If there’s one thing you can always count on when it comes to Ihsahn it’s evolution. Throughout his work with Emperor, Peccatum, and his solo work it’s been a constant examination of musical styles, finding new avenues and strains that work within the ever-expanding identity of the man himself. Àmr, his seventh sojourn as a solo artist acts more as a refinement rather than another branch into the unknown. As such it feels a little less immediate, but even treading water there’s enough stellar musicianship on display to further cement his stature as a visionary in the genre.
Since setting fire to organic expansion that started with Emperor’s Prometheus: The Discipline of Fire & Demise with 2013’s Das Seelenbrechen there’s been a welcome embrace of classic and krautrock, electronica and jazz, even some hints of R&B. And while an argument can be made these influences were always present if you dug deep enough into the chords and song structures, 2013 was the point where black metal ceased to be the musical foundation in which everything was constructed (though you can argue as Ihsahn has that the spirit is ever present), and became instead just another tool in the belt. Striving for a more intimate, indoor feel than the more expansive Arktis the first thing immediately evident on opener “Lend Me the Eyes of Millennia” is the synth work. It’s indicative of the album as a whole, finding a warmth in analog sounds and a sense of space in the composition – something that’s always been a hallmark of Ihsahn’s work post-Emperor – but it also harkens back to those flashes of fury and turbulence.
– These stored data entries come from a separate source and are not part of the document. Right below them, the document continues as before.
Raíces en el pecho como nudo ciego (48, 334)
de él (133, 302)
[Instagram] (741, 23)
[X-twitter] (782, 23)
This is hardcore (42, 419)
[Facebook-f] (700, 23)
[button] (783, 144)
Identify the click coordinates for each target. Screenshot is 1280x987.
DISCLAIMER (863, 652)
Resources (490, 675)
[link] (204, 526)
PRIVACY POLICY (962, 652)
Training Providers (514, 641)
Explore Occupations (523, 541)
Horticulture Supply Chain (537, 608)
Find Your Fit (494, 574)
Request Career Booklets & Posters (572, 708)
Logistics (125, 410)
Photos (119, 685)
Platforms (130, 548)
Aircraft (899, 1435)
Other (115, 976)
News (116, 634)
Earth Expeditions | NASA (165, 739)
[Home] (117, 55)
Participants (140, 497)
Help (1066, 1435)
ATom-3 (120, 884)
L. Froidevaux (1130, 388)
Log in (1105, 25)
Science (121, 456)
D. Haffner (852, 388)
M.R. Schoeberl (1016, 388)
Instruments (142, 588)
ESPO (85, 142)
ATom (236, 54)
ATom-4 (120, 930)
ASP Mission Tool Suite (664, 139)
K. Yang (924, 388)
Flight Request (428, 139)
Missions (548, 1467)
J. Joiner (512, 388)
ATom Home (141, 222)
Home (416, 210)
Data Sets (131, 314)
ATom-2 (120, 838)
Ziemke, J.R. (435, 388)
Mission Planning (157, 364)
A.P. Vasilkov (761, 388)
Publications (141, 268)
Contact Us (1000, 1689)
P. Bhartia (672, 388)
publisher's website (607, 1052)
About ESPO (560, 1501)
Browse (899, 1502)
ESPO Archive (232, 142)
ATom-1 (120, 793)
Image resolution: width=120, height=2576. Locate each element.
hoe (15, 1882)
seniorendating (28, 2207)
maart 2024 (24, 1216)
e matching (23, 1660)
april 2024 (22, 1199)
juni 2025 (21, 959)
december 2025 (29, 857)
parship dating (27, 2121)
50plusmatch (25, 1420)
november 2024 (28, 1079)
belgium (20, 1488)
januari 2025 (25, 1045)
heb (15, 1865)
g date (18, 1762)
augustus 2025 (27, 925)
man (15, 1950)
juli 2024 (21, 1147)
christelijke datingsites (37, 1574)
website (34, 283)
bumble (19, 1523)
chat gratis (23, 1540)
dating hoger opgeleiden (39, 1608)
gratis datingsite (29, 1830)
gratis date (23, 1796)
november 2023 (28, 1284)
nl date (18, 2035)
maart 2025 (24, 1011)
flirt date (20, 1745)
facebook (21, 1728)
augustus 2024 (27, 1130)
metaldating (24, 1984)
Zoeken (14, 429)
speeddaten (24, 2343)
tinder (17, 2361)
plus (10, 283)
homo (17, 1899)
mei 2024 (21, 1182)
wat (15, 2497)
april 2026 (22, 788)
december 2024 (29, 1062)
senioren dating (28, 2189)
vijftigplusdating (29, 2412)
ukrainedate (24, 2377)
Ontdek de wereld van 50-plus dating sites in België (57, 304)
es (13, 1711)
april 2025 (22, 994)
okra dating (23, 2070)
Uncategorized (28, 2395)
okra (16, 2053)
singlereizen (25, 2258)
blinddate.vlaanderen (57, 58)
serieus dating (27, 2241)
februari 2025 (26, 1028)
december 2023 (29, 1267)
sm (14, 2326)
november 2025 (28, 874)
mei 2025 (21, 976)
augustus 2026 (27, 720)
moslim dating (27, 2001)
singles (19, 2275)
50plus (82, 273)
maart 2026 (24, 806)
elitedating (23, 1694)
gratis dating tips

The song is incredibly fast and aggressive, even as it moves into more more progressive moments.
Spread out over the album’s lean 44 minutes “Arcana Imperii,” “In Rites of Passage” and “Wake” take the mix of progressive and black metal that Ihsahn’s perfected and polishes it to where new facets begin to gleam, such as the great harmonizations on “In Rites of Passage” and the killer chugging on both “Arcana Imperii” and “Wake.” The extensive keyboards don’t feel like a capitulation to the growing metal electronica movement; rather, its employ here is color and texture to the tracks. “Marble Soul” begins the same way, but when that middle section hits with the beautifully layered vocals you’re reminded there’s a whole other facet we don’t talk about nearly enough when it comes to Ihsahn.
Namely his vocals. It’s been long established that his distinctive metal rasp is one of the most identifiable signifiers in metal, but it’s time to really appreciate and call out how the man can layer clean voices and melodies like a wizard of the Devin Townsend school. The other half of the songs that comprise Àmr explore darker, more sensual tones. And yeah, I definitely meant to use sensual in relation to an Ihsahn track…how else to describe what he does in the opening “Twin Black Angels” before moving into an almost AOR progression in the chorus? “Sámr” is another great example of how Ihsahn effortlessly and fearlessly breathes life into things that on paper or in lesser hands would never work. The chorus in particular is a marvel of how the vocals shape the chords rather than the other way around.
Nothing on Àmr is going to change anyone’s opinion of Ihsahn or his music. I still haven’t decided if I like it more than Arktis or not, but the more I listen the more I an finding those tiny facets that reveal themselves with each spin, and I find myself sinking into those warmer moments, black as their spirit may be. That’s enough for me.